> _Provided information_:
——

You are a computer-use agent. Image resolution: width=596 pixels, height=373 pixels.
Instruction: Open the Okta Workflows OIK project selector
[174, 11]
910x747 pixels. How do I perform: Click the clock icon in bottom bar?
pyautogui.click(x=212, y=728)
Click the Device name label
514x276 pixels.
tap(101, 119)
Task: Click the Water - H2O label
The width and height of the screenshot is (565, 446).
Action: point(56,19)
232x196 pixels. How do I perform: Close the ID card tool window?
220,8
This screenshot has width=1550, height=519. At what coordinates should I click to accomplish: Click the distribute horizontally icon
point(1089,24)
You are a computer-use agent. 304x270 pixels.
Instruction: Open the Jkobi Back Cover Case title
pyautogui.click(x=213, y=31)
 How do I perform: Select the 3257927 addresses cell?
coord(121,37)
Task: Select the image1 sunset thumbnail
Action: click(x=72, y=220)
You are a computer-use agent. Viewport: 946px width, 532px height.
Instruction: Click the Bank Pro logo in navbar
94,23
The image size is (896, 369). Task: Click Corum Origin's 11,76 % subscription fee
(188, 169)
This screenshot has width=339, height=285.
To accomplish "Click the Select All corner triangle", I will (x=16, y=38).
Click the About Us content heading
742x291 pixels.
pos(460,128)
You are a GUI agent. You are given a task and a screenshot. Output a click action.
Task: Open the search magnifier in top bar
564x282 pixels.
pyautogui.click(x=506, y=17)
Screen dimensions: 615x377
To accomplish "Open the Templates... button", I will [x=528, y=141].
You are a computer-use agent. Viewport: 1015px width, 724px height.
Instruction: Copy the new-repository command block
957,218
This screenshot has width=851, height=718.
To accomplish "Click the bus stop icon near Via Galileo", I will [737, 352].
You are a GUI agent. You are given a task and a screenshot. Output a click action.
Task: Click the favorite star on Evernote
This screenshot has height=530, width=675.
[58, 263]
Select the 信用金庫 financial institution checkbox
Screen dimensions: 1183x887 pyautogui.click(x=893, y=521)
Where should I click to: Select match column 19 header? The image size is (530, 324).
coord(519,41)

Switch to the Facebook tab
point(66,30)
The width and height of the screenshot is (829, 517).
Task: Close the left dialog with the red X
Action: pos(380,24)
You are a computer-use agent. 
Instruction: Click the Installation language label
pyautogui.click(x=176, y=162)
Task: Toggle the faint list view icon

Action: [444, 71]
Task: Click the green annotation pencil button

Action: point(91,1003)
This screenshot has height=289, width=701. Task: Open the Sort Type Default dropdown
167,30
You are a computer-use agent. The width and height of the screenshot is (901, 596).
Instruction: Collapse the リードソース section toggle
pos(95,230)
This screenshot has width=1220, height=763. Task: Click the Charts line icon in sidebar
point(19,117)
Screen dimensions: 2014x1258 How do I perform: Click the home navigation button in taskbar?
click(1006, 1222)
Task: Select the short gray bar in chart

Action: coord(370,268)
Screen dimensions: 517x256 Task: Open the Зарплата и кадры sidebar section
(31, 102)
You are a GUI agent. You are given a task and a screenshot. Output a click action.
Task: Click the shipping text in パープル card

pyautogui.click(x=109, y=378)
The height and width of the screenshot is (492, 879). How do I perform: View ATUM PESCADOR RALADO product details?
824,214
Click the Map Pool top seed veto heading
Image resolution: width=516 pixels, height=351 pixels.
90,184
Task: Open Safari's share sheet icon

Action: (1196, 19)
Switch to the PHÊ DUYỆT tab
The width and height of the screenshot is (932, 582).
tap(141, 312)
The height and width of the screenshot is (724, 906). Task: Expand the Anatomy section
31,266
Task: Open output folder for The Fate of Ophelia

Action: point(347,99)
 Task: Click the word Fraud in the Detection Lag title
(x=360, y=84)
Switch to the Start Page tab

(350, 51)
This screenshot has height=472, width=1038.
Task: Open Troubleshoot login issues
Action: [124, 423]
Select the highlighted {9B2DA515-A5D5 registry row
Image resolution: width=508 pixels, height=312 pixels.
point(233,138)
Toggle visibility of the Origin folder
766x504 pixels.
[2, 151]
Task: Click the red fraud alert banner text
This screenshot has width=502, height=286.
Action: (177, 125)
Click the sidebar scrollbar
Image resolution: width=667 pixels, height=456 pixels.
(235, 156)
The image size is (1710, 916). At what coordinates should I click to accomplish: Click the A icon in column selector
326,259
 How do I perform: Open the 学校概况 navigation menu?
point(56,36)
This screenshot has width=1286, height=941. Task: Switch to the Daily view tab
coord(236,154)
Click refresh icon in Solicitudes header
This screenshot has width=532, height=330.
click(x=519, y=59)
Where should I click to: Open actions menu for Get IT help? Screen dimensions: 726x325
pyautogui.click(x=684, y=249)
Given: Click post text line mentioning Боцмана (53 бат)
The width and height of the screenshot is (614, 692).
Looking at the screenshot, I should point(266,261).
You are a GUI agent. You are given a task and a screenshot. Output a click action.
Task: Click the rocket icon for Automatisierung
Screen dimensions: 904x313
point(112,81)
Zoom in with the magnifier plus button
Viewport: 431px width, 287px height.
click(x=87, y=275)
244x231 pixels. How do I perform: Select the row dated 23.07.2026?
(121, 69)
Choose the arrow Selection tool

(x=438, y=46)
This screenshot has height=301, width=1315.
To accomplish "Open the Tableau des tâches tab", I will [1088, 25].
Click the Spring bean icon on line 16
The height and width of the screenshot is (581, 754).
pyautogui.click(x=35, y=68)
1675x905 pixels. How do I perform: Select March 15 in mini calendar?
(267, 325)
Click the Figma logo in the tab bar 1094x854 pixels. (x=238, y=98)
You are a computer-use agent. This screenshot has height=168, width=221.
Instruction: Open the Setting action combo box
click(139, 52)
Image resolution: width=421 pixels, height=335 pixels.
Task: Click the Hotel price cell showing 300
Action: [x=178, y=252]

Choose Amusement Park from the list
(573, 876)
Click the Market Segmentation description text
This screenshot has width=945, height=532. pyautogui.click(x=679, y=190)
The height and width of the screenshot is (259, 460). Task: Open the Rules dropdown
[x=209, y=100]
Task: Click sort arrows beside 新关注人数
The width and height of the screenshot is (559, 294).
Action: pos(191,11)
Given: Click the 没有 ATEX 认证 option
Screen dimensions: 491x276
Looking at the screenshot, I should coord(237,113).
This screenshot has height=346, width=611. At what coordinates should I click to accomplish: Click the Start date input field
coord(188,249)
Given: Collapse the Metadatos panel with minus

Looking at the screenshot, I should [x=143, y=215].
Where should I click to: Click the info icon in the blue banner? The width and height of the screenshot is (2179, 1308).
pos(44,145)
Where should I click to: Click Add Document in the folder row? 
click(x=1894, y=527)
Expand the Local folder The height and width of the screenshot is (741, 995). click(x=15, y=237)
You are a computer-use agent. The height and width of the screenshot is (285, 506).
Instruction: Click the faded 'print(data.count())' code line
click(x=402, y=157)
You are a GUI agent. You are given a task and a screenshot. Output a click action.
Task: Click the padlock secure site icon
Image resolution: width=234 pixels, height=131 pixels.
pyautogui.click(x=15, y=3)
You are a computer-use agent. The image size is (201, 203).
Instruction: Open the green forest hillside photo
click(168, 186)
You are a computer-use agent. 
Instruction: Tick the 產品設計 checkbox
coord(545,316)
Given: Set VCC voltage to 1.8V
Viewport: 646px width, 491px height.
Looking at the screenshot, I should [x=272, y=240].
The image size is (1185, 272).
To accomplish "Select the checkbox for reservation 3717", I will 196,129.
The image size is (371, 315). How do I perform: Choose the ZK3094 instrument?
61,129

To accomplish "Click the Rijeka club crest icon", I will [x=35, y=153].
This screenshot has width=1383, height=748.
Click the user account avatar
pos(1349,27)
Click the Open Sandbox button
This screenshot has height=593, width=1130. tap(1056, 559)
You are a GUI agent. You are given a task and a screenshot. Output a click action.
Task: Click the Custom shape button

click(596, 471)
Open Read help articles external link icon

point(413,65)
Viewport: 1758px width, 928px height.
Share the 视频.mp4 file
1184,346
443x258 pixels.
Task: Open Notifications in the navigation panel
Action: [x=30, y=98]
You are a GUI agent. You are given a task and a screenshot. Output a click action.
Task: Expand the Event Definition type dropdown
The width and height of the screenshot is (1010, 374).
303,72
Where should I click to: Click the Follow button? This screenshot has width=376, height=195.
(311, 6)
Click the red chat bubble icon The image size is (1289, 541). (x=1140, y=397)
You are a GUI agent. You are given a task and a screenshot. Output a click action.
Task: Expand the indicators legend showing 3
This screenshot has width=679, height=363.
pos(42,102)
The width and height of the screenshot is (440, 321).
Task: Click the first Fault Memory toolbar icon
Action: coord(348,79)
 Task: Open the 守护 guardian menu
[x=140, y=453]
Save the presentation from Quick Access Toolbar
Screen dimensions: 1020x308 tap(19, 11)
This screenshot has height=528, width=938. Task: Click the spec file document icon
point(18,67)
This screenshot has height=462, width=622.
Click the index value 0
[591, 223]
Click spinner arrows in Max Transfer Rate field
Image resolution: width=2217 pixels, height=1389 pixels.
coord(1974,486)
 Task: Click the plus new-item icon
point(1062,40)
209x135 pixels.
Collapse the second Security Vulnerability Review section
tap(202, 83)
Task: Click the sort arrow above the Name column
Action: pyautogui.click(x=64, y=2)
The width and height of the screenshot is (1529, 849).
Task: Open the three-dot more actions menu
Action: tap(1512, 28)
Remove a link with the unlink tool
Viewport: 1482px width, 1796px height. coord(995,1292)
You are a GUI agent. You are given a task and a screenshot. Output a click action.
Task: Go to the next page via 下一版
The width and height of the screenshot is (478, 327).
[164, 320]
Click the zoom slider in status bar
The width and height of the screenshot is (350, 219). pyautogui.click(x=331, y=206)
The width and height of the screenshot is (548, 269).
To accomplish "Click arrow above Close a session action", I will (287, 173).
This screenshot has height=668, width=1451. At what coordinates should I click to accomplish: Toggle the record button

——

> _What needs to be done_: Please repeat the material from the line with "Where should I click to: Open" to the line with "Looking at the screenshot, I should point(266,261).", both included.

> _Final result_:
Where should I click to: Open actions menu for Get IT help? Screen dimensions: 726x325
pyautogui.click(x=684, y=249)
Given: Click post text line mentioning Боцмана (53 бат)
The width and height of the screenshot is (614, 692).
Looking at the screenshot, I should point(266,261).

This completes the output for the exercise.